UK launches total-body PET drive to support drug discovery

PET scan
Siemens Healthineers

The UK has launched an initiative that will coordinate the activities of two total-body PET imaging centres in England and Scotland, harvesting data that will be made available to researchers in academia and industry, as well as clinicians.

The National PET Imaging Platform (NPIP) brings together total-body PET scanners located at St Thomas’ Hospital in London and The Royal Infirmary of Edinburgh and is supported by the Medicines Discovery Catapult (MDC), the Medical Research Council (MRC), and Innovate UK, as well as £32 million ($39 million) in government funding.

King’s College London and Imperial College London researchers will co-lead the London hub, with the Universities of Edinburgh and Glasgow taking responsibility for the hub in Scotland.

The researchers hope NPIP will enable new insights into paediatric disease and cancer, as well as detailed studies of cardiovascular and neurological diseases.
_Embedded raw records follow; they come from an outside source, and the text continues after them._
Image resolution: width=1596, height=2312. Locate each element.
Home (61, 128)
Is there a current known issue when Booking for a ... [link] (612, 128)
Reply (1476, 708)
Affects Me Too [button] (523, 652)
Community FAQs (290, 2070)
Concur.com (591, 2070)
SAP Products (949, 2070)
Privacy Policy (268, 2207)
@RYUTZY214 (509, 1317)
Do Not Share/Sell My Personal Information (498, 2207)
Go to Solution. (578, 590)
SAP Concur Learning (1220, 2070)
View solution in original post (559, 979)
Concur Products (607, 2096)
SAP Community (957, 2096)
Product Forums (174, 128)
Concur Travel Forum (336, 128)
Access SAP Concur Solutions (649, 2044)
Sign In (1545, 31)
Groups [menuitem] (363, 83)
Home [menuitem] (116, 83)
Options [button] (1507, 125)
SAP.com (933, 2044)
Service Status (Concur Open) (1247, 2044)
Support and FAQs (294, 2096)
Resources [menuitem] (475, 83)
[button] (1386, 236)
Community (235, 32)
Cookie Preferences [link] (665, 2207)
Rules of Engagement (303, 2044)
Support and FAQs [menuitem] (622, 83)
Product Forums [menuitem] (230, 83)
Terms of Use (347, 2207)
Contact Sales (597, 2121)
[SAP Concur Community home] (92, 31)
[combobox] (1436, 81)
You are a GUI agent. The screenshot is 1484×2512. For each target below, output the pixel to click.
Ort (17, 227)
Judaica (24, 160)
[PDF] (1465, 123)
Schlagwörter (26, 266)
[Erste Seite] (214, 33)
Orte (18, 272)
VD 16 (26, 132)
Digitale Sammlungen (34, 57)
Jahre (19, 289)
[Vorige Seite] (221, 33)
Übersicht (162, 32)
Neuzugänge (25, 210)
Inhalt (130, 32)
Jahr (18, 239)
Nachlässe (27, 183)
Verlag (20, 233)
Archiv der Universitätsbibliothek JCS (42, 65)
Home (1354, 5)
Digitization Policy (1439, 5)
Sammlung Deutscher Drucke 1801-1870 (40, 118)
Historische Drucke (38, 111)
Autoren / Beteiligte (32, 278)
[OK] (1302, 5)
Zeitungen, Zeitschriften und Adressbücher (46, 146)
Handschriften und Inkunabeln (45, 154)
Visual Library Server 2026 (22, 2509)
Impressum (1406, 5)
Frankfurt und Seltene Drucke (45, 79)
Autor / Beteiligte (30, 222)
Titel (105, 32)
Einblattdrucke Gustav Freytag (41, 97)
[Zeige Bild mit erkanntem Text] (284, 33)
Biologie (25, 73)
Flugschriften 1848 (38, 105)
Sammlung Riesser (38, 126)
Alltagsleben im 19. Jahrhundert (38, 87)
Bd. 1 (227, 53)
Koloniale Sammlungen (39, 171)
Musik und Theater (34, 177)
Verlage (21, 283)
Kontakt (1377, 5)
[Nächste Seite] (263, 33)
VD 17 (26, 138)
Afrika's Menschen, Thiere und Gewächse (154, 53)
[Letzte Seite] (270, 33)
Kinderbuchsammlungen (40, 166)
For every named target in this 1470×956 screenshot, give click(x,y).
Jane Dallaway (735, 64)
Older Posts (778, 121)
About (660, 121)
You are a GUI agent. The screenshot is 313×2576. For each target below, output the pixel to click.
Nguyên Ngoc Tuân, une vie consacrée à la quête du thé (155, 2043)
The centres – equipped with Siemens Healthineers scanners – are due to be fully operational in April 2024 and will provide access to the new generation of total-body PET scanners, which as their name suggests cover the entire body, not just the head-to-thigh range of conventional PET, which requires the patient to be repositioned multiple times to achieve a full-body field of view.

Moreover, total-body PET scans offer higher levels of resolution and sensitivity and can detect diseases with much higher speed and accuracy, and also expose patients to lower doses of radiation. That means more patients – including children, for example – can participate in clinical trials involving this type of imaging technology.

The scans are also quicker to carry out, which could help improve access to PET for clinical research overall. A study published last year by the UK government found that the country scored poorly on access to CT, MRI, and PET scanners per million population, at the bottom of a table of 16 industrialised nations.

“This new platform represents a huge step forward for clinical research, enabling more patients to take part in clinical trials, delivering more scans, and enhancing our understanding of diseases,” said Professor Lucy Chappell, chief scientific advisor to the Department of Health and Social Care and chief executive of the National Institute for Health and Care Research (NIHR).

“Ultimately, this could help lead to the development of new drugs and treatments to tackle some of the biggest health challenges of our time, from cancer to dementia,” she added.